Tuttavia, l’ordinanza con la quale i coniugi sono autorizzati a vivere separati deve essere comunicata all’ufficiale dello stato civile ai fini dell’annotazione dello scioglimento della comunione: è l’aspetto rilevante nei riguardi del terzo creditore.

Per il creditore procedente, infatti, in caso di omessa annotazione della sentenza di separazione e dell’intervenuto scioglimento della comunione allo stato civile, è come se il bene espropriando fosse ancora ricompreso in regime di comunione coniugale. In pratica, non è opponibile al creditore che agisce in esecuzione, la separazione dei beni tra i coniugi se manca l’annotazione a margine dell’atto di matrimonio.

Al riguardo l’articolo 162 del Codice civile prevede, infatti, che l’opponibilità ai terzi delle convenzioni matrimoniali dipende dall’annotazione del relativo atto a margine dell’atto di matrimonio (Corte di cassazione, sentenza 1319/2011).

Ora, la comunione legale tra i coniugi costituisce, nella interpretazione giurisprudenziale assolutamente prevalente una comunione senza quote, nella quale i coniugi sono solidalmente titolari di un diritto avente ad oggetto tutti i beni di essa e rispetto alla quale non è ammessa la partecipazione di estranei.

L’articolo 189 del codice civile prevede poi che i creditori particolari di uno dei coniugi, anche se il credito è sorto anteriormente al matrimonio, possono soddisfarsi in via sussidiaria sui beni della comunione, fino al valore corrispondente alla quota del coniuge obbligato.

Deve pertanto concludersi che la natura di comunione senza quote della comunione legale dei coniugi comporta che l’espropriazione, per crediti personali di uno solo dei coniugi, di un bene (o di più beni) in comunione, abbia ad oggetto il bene nella sua interezza e non per la metà, con scioglimento della comunione legale limitatamente al bene pignorato all’atto della sua vendita od assegnazione e diritto del coniuge non debitore alla metà della somma lorda ricavata dalla vendita del bene stesso o del valore di questo, in caso di assegnazione.

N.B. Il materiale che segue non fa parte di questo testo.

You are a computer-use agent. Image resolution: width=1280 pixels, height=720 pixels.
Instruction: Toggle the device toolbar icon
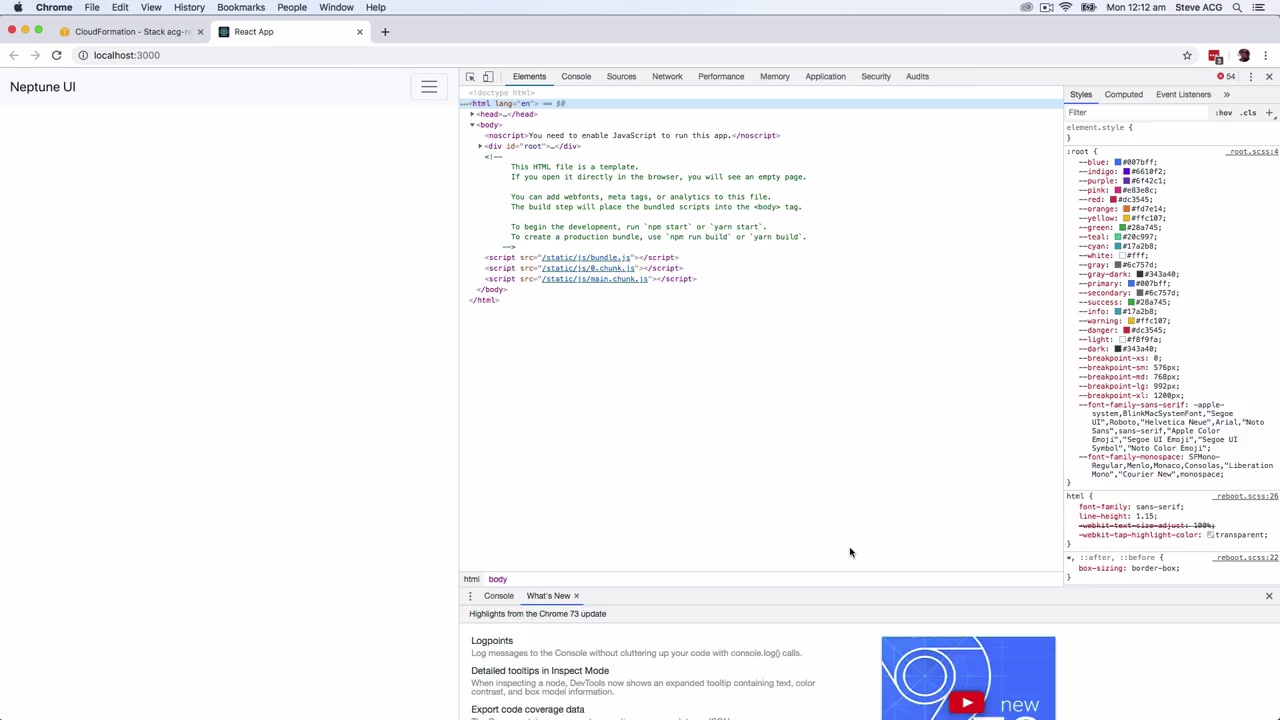click(488, 77)
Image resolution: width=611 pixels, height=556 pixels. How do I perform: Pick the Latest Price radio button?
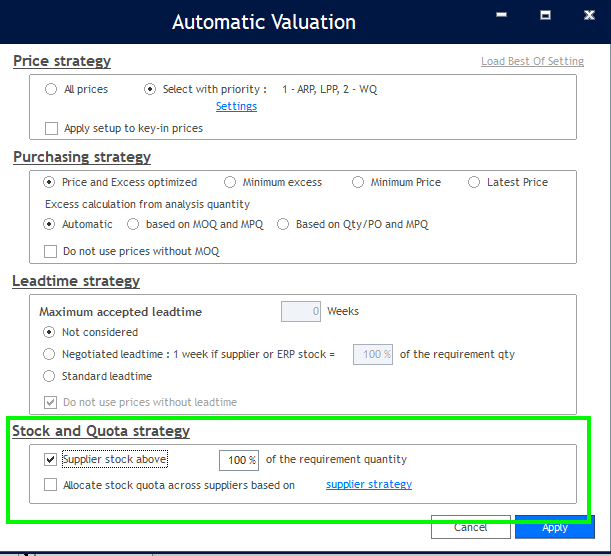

Tuttavia, il mutuo finalizzato all’acquisto di una casa adibita ad abitazione della famiglia, non può essere classificato come debito personale del coniuge debitore ma, piuttosto, ha i connotati di una obbligazione assunta per esigenze familiari (della quale risponde anche il coniuge formalmente non obbligato): per cui è presumibile che il il giudice assegnerà al creditore procedente l’intero ricavato della vendita all’asta (e l’eventuale residuo verrà addebitato per 50% a ciascuno dei due coniugi).

Inoltre, in ogni caso, l’acquisto di beni immobili, effettuato dopo il matrimonio, è escluso dalla comunione, ai sensi dell’articolo 179 del codice civile, solo quando tale esclusione risulti dall’atto di acquisto.